> _TEXT PASSAGE_
Fantine is a painting by Margaret Bernadine Hall (1863–1910) hanging in the Walker Art Gallery, Liverpool, England. It is executed in oil on canvas, and measures 157 cm by 116.2 cm.

==History==

The subject of the painting is Fantine, a character in Victor Hugo's 1862 novel Les Misérables. It was painted in Paris in 1886, the year following Victor Hugo's death, and received an honourable mention from the Société des Femmes Peintres. The following year some of Hall's paintings were shown at exhibitions in Vienna, Chicago, London and Manchester, and it is likely that Fantine was among them. After Hall's death in 1910, her brother Sir Douglas Bernard Hall offered the painting to the National Gallery, London, but it was declined. During the following year he offered it to the Walker Art Gallery, where it was accepted. In 1988 the painting was restored in the Harriet Owen Hughes Conservation Centre in Bluecoat Chambers, Liverpool, and as of 2012, it hangs at the head of the main staircase of the Walker Art Gallery.

> _DATASET EXTRACT_
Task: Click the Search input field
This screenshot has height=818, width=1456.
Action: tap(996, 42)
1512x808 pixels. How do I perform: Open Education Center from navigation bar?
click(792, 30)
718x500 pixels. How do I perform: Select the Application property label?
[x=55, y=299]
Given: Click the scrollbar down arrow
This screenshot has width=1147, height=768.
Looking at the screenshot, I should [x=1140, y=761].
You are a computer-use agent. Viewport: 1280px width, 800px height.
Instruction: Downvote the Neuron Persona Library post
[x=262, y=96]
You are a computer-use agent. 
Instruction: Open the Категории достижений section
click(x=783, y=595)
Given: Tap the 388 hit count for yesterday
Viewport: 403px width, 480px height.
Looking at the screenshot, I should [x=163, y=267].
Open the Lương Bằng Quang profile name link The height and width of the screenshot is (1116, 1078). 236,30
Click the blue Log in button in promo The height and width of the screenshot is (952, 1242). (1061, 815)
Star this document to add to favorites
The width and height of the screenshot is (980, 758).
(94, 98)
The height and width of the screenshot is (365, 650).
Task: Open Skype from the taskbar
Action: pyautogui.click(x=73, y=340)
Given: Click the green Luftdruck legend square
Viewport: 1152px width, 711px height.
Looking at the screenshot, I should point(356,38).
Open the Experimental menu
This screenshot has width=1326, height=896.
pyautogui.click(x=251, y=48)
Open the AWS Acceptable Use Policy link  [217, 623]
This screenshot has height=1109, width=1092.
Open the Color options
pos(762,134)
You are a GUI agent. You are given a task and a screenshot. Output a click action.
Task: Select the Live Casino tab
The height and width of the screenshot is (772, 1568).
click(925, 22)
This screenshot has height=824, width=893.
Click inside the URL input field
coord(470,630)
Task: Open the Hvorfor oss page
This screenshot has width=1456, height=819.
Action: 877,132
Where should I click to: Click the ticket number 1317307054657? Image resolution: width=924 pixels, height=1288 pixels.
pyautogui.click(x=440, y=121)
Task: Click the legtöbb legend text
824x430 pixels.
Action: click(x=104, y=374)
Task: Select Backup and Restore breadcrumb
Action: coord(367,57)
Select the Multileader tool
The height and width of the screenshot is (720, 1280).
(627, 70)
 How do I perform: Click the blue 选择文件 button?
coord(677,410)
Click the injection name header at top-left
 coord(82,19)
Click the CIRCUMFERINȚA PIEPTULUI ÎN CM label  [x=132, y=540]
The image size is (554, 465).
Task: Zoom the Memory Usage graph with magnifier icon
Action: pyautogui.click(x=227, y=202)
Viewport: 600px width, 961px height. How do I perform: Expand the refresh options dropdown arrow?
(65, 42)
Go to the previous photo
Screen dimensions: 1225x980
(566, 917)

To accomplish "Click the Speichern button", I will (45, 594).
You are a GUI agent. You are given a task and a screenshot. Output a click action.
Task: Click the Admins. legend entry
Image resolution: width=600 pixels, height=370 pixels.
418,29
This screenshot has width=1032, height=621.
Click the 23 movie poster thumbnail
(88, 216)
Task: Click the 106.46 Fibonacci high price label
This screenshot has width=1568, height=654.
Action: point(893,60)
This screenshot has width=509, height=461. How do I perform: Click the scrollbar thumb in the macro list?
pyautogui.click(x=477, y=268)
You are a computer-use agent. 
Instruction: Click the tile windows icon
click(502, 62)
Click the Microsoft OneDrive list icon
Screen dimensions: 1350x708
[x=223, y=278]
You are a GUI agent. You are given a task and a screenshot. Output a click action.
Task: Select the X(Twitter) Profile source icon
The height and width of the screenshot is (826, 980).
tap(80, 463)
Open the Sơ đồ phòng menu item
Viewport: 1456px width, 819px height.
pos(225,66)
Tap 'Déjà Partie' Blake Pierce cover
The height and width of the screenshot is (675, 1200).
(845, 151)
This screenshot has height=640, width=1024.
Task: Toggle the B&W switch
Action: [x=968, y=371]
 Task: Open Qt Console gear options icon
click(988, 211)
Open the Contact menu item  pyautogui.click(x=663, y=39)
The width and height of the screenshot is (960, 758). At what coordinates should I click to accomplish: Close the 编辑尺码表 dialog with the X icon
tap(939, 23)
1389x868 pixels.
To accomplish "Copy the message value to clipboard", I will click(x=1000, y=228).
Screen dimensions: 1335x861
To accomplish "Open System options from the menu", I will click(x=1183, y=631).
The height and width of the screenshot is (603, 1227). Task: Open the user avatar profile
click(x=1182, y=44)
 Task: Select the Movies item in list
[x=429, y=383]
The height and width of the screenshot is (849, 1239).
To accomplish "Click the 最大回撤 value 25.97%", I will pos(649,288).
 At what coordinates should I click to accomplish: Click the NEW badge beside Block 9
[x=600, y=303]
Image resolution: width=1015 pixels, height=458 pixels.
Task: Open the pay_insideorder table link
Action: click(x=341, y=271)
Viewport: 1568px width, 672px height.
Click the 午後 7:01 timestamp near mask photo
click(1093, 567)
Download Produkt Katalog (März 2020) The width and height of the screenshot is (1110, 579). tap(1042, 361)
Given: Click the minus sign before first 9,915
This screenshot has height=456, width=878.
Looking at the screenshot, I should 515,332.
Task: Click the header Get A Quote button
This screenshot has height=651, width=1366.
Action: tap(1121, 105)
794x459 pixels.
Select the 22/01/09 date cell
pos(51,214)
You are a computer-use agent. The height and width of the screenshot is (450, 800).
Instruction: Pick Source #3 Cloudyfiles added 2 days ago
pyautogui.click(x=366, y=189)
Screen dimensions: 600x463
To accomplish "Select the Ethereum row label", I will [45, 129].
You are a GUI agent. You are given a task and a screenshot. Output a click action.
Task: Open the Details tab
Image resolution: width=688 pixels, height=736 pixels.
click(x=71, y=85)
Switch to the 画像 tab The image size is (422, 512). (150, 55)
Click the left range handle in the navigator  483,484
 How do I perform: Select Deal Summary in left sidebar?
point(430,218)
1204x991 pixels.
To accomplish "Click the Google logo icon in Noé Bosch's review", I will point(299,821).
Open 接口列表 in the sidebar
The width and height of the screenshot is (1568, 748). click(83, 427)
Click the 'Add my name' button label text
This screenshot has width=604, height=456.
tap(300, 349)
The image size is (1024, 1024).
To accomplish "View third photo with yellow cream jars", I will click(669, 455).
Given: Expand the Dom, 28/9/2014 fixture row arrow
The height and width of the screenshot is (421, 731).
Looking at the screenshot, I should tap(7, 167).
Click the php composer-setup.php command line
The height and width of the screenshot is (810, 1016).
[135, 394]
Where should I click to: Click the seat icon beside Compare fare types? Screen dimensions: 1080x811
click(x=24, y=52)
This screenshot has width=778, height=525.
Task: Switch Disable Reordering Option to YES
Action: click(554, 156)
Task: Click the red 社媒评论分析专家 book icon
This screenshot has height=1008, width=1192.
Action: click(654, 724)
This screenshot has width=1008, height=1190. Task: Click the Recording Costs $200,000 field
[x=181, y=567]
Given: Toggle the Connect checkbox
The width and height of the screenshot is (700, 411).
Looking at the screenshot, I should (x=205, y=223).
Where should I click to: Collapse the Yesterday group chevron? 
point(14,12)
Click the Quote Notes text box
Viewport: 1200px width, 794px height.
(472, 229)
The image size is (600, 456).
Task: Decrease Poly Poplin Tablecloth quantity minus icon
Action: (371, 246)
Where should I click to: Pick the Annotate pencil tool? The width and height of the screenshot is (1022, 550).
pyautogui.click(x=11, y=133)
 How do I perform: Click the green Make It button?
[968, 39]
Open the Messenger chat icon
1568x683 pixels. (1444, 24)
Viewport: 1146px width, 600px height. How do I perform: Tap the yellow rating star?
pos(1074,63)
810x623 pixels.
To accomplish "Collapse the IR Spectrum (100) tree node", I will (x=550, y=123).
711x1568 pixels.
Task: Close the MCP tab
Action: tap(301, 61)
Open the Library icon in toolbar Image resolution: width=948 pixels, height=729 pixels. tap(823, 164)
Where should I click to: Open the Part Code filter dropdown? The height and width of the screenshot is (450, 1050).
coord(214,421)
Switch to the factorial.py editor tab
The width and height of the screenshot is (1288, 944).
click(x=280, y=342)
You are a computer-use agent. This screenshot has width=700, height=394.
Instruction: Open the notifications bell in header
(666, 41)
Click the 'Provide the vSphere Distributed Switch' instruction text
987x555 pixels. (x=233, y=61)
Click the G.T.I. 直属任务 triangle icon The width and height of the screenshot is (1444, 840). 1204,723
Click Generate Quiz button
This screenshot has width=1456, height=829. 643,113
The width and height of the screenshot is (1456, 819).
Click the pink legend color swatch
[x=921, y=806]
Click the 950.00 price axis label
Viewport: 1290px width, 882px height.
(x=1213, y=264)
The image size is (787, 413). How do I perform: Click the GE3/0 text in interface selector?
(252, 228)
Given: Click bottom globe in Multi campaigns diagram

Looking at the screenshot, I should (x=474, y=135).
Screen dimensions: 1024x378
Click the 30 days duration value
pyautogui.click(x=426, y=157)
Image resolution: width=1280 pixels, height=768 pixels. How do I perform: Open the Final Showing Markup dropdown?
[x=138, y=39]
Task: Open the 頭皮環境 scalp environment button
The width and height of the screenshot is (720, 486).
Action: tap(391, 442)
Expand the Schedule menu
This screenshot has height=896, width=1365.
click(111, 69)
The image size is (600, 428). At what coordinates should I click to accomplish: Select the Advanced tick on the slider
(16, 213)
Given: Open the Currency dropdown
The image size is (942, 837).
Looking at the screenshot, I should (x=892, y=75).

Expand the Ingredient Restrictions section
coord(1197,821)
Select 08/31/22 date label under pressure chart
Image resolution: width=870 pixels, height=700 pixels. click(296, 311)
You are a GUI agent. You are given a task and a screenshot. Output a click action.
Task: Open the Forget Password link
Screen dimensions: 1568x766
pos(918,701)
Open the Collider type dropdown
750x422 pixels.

> _WHAT IS BEING ASKED_
According to the text about the painting Fantine, which gallery declined the painting when Hall's brother offered it? Please answer in a few words. Use only the text about the painting Fantine for this.

> _ANSWER BOX_
The National Gallery, London.